Exercises to complete:
1/ From the passage on the prevention programme, copy the part that begins with the words "The aims and" and ends after "above mentioned arena.".
2/ In the passage on the prevention programme, what share of Pakistan's population is said to live below the poverty line?
3/ Continue the passage on the prevention programme from where it stops.

Supplied text:
┄┄┄┄┄┄┄┄┄┄

The aims and objectives of the programme included; provision of up-to-date and relevant knowledge and training for prevention, encouraging teaching and training of preventive techniques and methods in various departments of medical and dental colleges, enabling general practitioners, hospitals and health centers to acquire good knowhow and training of health promotion and prevention, encourage development of innovative and cost-effective techniques and programmes for prevention, besides giving away prizes and awards to acknowledge any individual, group or organization, that shows outstanding performance in the above mentioned arena.
Dr. S. Hussain Askary, Head – Department of Dental Public Health, Director, Admini-stration & Academics, explai-ning why he had come up with this ambitious programme, said that; Due to poor Government policies and lack of interest of the healthcare professionals towards public health issues, all efforts are focused on providing best possible treatment to the affording class. With the support of various multina-tional companies, a handful of private practitioners have championed high-end and sophisticated technologies for providing the tertiary level of care. They also spearhead educational activities and set trends for the newcomers to follow, even the medical edu-cation syllabi reflect the same. The central concepts of public health like: “Prevention is Better than Cure” or “Prevention is Key” have become clichés, which are usually the theme of various conferences and thus the message of every keynote speaker, but meaning little to them. He went on to say that; under the current economic conditions, the very basic health related task of maintaining personal hygiene is considered too costly by a large majority of the population. One third of Pakistan, population lives below the poverty line and are unable to afford healthy diets or water purification systems. Even daily use of soap and toothpaste is out of the reach for many. With the widening gap between the haves and the have-nots in Pakistan, the inequitable distribution of healthcare is now at its extreme. Dr Askary further reported that; this problem is more acute when it comes to dental health and care. Training more dentists and building dental clinics – the western curative model of care, is costly and unrealistic in most low-income and middle-income countries. Prevention of oral disease is therefore the only solution, largely possible, and should be a routine part of other health professionals’ work. Dental care, globally is very expensive and with the increasing burden of disease, it is absolutely essential.

┄┄┄┄┄┄┄┄┄┄

Data extract:

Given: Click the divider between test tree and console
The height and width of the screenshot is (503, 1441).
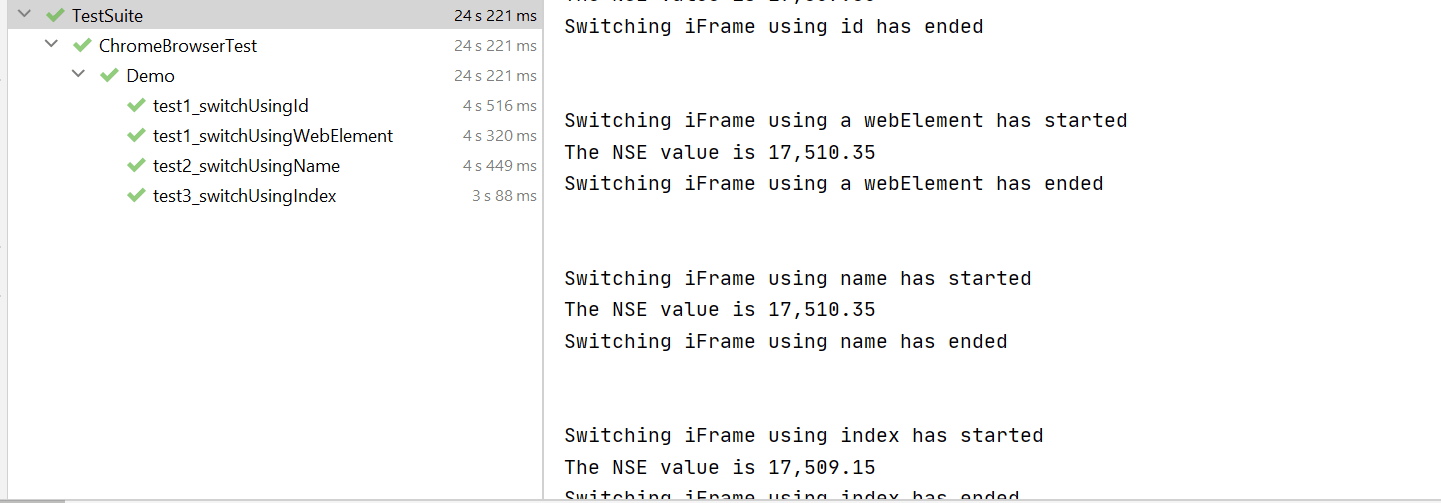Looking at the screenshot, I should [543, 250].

┄┄┄┄┄┄┄┄┄┄

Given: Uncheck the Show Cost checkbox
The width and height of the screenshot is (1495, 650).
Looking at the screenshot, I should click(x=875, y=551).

┄┄┄┄┄┄┄┄┄┄

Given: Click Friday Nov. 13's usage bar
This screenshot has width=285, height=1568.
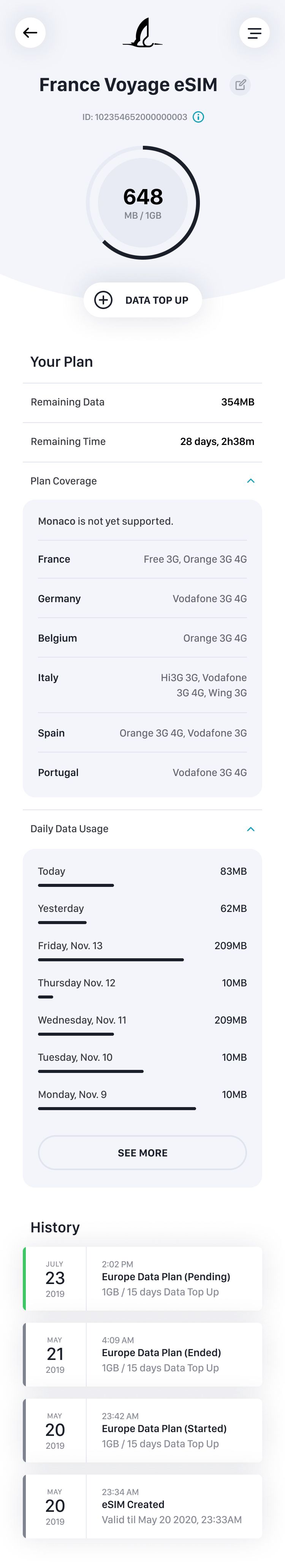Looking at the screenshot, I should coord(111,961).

┄┄┄┄┄┄┄┄┄┄

Exercise responses:
1/
The aims and objectives of the programme included; provision of up-to-date and relevant knowledge and training for prevention, encouraging teaching and training of preventive techniques and methods in various departments of medical and dental colleges, enabling general practitioners, hospitals and health centers to acquire good knowhow and training of health promotion and prevention, encourage development of innovative and cost-effective techniques and programmes for prevention, besides giving away prizes and awards to acknowledge any individual, group or organization, that shows outstanding performance in the above mentioned arena.

2/ One third

3/
He appealed that the dental community should take up the role of advocates for health promotion, provide technical knowhow of prevention and develop guidelines, monitor policies and protect the population from spreading diseases, while also warning the public about serious health risks. “Passion for Prevention” may not be able to achieve all that very soon, but it would certainly be a step towards the right direction, he concluded.